The code required to parse the GIF file and decode the LZW stream is not terribly complicated, but it presents some challenges to run it on small memory devices. The LZW algorithm needs to keep a 'dictionary' of symbols and pixels as it decodes the data. For GIF, the maximum code size is 12-bits, so the dictionary needs to hold 4096 entries. In my decoder, I use an array of uint16_t integers for the codes and two arrays of uint8_t for the pixel runs, so this takes a total of 16K of RAM. I also need some buffers for reading data from the GIF file, holding a row of pixels and holding up to 2 color palettes. The total comes to around 22.5K. In order to make it safer/easier to run on embedded systems, I don't use malloc/free, so my GIFIMAGE structure has all of the buffers statically defined. This allows the user to instantiate the class statically or use 'new' if they want to dynamically create a copy of the class. The code runs successfully on a Cortex-M0+ with 32K of RAM, so the stack and other system variables all fit within the 32K. I assumed when writing this code that the display device would be no larger than 320x480 pixels since this will like run on Arduino compatible boards using low cost SPI LCD displays. The other challenge to decoding GIFs on a small memory device is described below.
An animated GIF contains the canvas size (overall image size) and each frame of the animation can be that size or smaller - it only needs to contain the pixels which changed. With transparent pixels and frame size adjustments, the size of an animated GIF can be reduced compared to just compressing each frame independently. This also means that the frame sequence must always be played sequentially; you can't assume that there are "key frames" to allow you to quickly jump ahead or backwards.

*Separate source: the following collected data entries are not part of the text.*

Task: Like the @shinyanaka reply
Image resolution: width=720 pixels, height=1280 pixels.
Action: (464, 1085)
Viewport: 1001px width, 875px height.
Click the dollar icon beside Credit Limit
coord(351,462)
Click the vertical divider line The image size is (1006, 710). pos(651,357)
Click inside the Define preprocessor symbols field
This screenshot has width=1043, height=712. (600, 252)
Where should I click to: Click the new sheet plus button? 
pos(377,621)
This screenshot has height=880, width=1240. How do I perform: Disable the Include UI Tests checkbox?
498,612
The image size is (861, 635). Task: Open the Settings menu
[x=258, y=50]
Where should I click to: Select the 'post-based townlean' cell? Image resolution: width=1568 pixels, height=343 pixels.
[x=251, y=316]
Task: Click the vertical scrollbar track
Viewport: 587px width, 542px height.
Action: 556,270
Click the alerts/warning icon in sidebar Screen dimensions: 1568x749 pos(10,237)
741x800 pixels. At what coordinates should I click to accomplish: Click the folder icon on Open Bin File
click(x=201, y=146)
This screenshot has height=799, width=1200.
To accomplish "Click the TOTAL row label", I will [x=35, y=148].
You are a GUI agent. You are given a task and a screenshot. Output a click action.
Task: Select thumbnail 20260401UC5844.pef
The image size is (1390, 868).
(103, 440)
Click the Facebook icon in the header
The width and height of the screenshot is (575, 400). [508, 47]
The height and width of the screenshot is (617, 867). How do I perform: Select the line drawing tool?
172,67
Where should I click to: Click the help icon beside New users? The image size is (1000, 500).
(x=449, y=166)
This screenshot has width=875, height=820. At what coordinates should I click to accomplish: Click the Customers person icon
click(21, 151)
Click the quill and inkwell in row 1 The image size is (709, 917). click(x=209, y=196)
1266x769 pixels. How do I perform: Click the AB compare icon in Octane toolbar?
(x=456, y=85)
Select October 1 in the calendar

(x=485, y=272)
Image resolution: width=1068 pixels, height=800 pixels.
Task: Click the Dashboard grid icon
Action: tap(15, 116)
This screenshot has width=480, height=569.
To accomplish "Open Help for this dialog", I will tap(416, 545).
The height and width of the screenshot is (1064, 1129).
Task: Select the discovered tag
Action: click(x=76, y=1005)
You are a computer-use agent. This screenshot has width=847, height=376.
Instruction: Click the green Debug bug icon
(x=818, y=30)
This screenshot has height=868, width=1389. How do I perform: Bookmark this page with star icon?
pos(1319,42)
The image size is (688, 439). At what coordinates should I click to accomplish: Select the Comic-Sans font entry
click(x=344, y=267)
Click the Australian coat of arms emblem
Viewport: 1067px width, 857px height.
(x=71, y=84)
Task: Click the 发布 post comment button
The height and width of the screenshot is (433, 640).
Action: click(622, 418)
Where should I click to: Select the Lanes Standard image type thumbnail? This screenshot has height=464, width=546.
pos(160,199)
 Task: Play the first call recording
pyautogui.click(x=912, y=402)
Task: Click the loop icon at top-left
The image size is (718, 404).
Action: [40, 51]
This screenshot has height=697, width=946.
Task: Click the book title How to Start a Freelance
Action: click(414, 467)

One of the parameters for each frame is the "disposal method". This tells you how to "dispose" of the frame after it's displayed, in preparation for the next one. For most GIF files I've encountered, this is defined as "do nothing". It can also be "revert to background color". This is easy enough to do. The difficult option is "revert to previous". This option would require the decoder to keep a copy of the previous frame image (in its entirety) to "undo" the current frame's changes in preparation for the next frame. Here's how it looks on a time line:
Revert to background
<decode + display frame N> <repaint frame N's area as bkgd color> <decode + display frame N+1>
Revert to previous
<decode + display frame N> <repaint frame N's area as frame N-1> <decode + display frame N+1>
Implementing the "revert to previous" option isn't very complicated, but it presents a major hurdle for a low-memory environment. It would require the decoder to have a complete copy of the previous frame. If we're displaying a 320x240 image sequence, that's 76800 bytes. One of my goals for this project is to have it run successfully on low-RAM MCUs like the Cortex-M0+ (32K RAM). It's not possible to support every GIF display option using embedded boards since they typically don't have very much RAM.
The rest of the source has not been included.